Inspecting PN outputs

The PN intervention exposes per-timestep counts of partners notified and attending, broken down by channel.

pn_res = results['With PN'].results.pn
total_notified = int(pn_res.new_notified.sum())
total_attending = int(pn_res.new_attending.sum())
total_current = int(pn_res.new_notified_current.sum())
total_previous = int(pn_res.new_notified_previous.sum())

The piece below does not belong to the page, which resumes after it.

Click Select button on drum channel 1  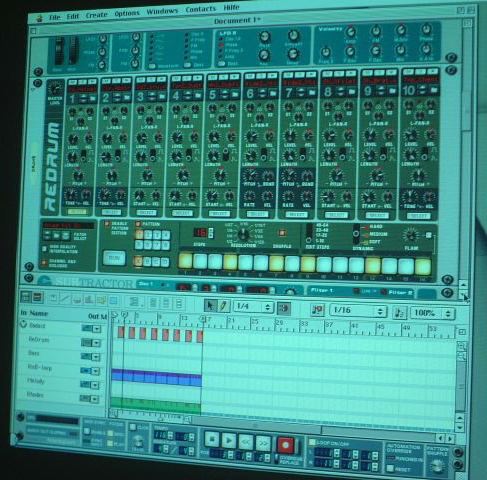pyautogui.click(x=77, y=212)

print(f'Notified: {total_notified} ({total_current} current, {total_previous} prior)')
print(f'Attending: {total_attending}')
Notified: 355 (355 current, 0 prior)
Attending: 246

Comparing outcomes

fig, axes = plt.subplots(1, 2, figsize=(11, 4.5))

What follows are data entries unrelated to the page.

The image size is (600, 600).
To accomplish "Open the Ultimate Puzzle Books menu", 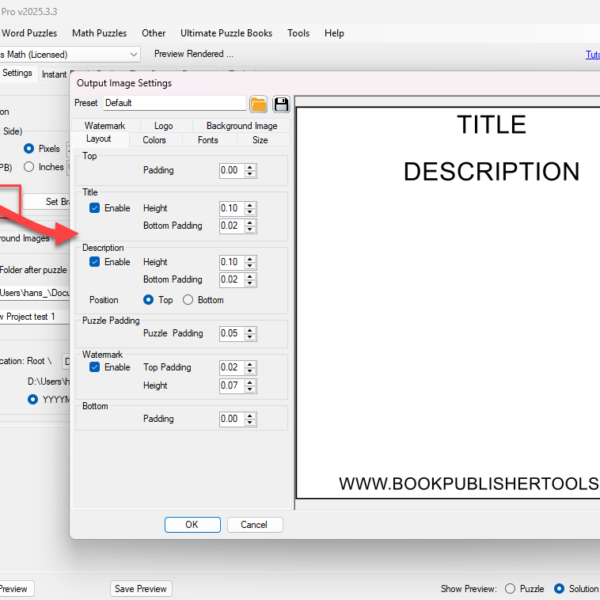I will pos(226,33).
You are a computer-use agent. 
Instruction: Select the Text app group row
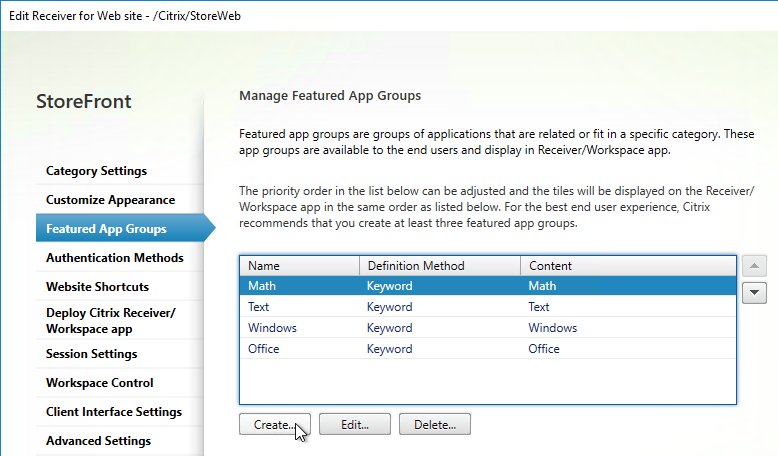(488, 307)
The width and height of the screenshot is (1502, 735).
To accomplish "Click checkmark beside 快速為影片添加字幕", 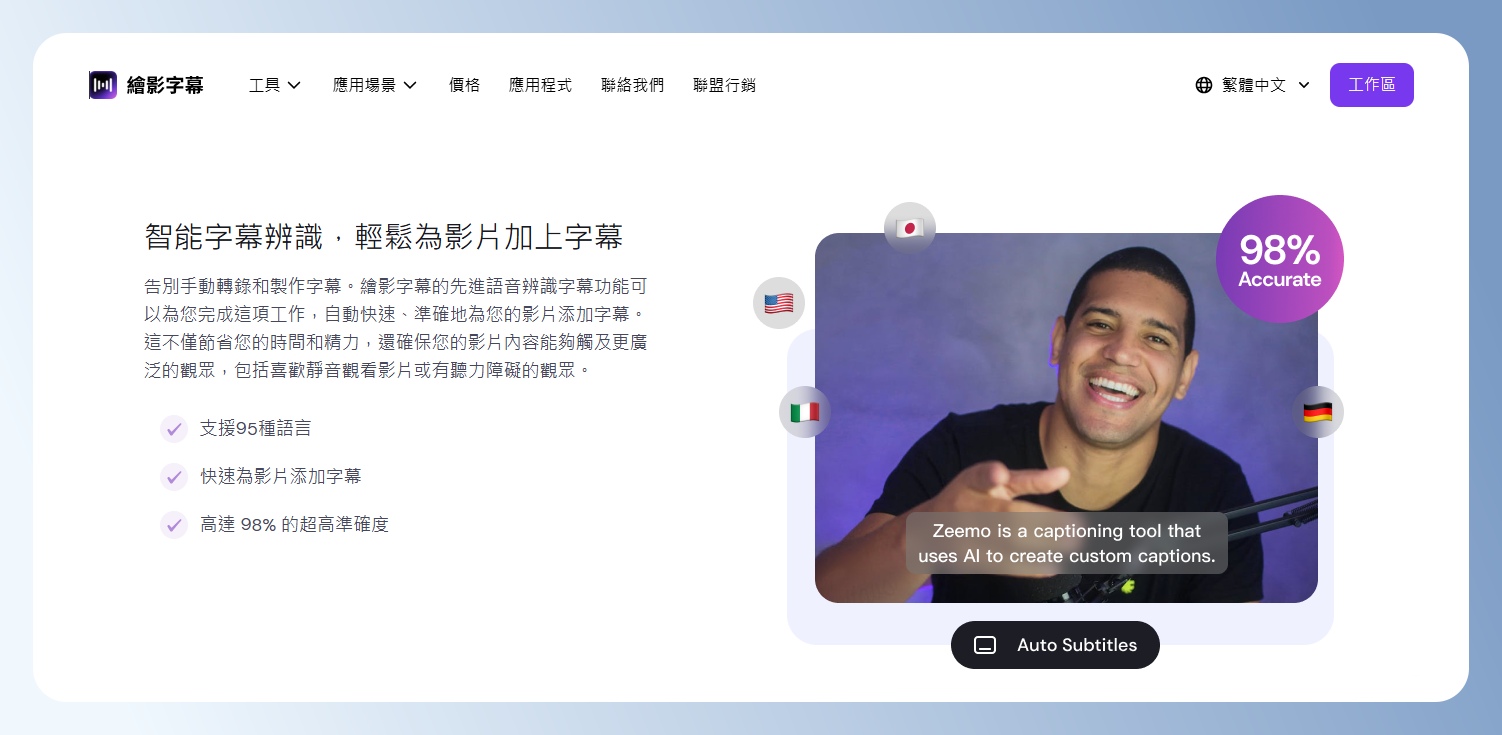I will coord(174,476).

# Left: HIV diagnoses over time
for label, sim in results.items():
    axes[0].plot(sim.t.yearvec, sim.results.hiv_test.new_diagnoses,
                 label=label, lw=2)
axes[0].set_xlabel('Year')
axes[0].set_ylabel('New HIV diagnoses per timestep')
axes[0].set_title('HIV diagnoses over time')
axes[0].legend()

# Right: cumulative diagnoses
for label, sim in results.items():
    axes[1].plot(sim.t.yearvec,
                 np.cumsum(sim.results.hiv_test.new_diagnoses),
                 label=label, lw=2)
axes[1].set_xlabel('Year')
axes[1].set_ylabel('Cumulative HIV diagnoses')
axes[1].set_title('Cumulative diagnoses')
axes[1].legend()

sc.figlayout()
plt.show()

Key takeaways

  • PN runs through both a current-partner channel (active sexual network) and an optional prior-partner channel (PriorPartners recall network).
  • The notification and attendance probabilities are separate (p_notify_<scope> × p_attends_<scope>), reflecting real-world attrition between contact tracing and clinic attendance.
  • Set p_notify_previous=ss.bernoulli(p=0) to disable the prior-partner channel; the active sexual network must have recall_prior=True whenever the prior channel is enabled.
  • For more elaborate downstream actions — for example, applying a specific treatment regimen to partners by sex or by network channel — subclass :class:~stisim.PartnerNotification and override :meth:~stisim.PartnerNotification.notify_attendees. The default implementation schedules self.test for attendees; you can replace it with anything (set treatment eligibility, route by sex, send to a registry).